= Beginning of Section =

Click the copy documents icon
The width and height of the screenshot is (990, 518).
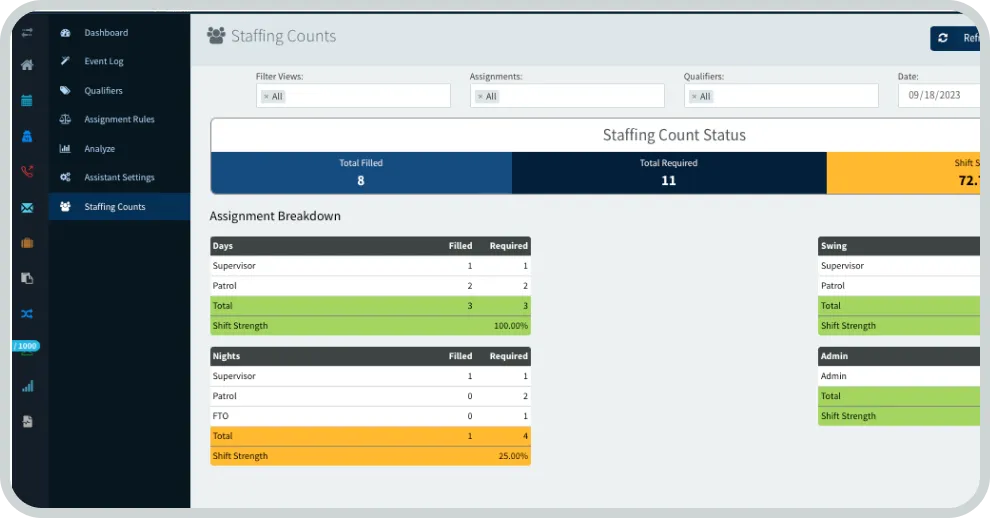point(27,278)
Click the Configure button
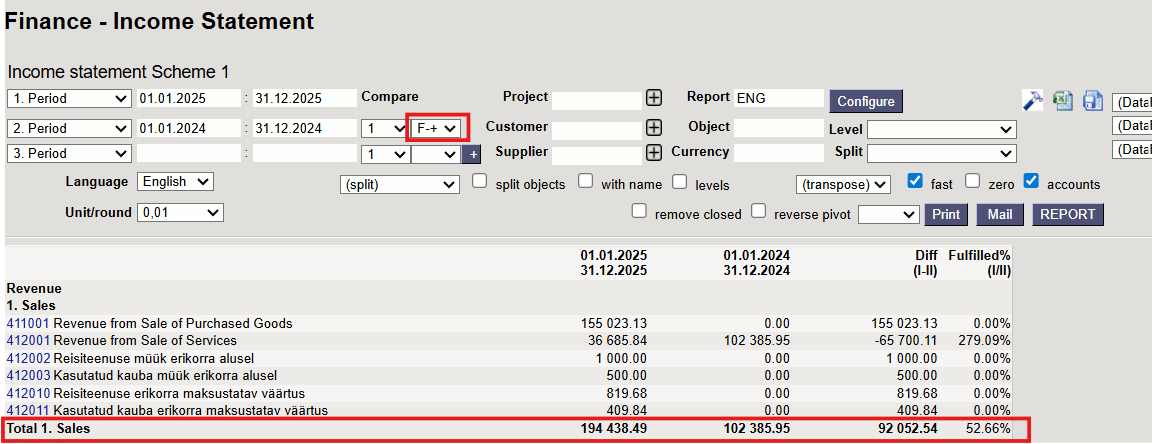The width and height of the screenshot is (1152, 444). coord(865,101)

= End of Section =

WORK REQUIRED -> Repeat the listing verbatim, pictures excluded.

EXERCISE RESULT ->
Click the copy documents icon
The width and height of the screenshot is (990, 518).
point(27,278)
Click the Configure button
The width and height of the screenshot is (1152, 444). coord(865,101)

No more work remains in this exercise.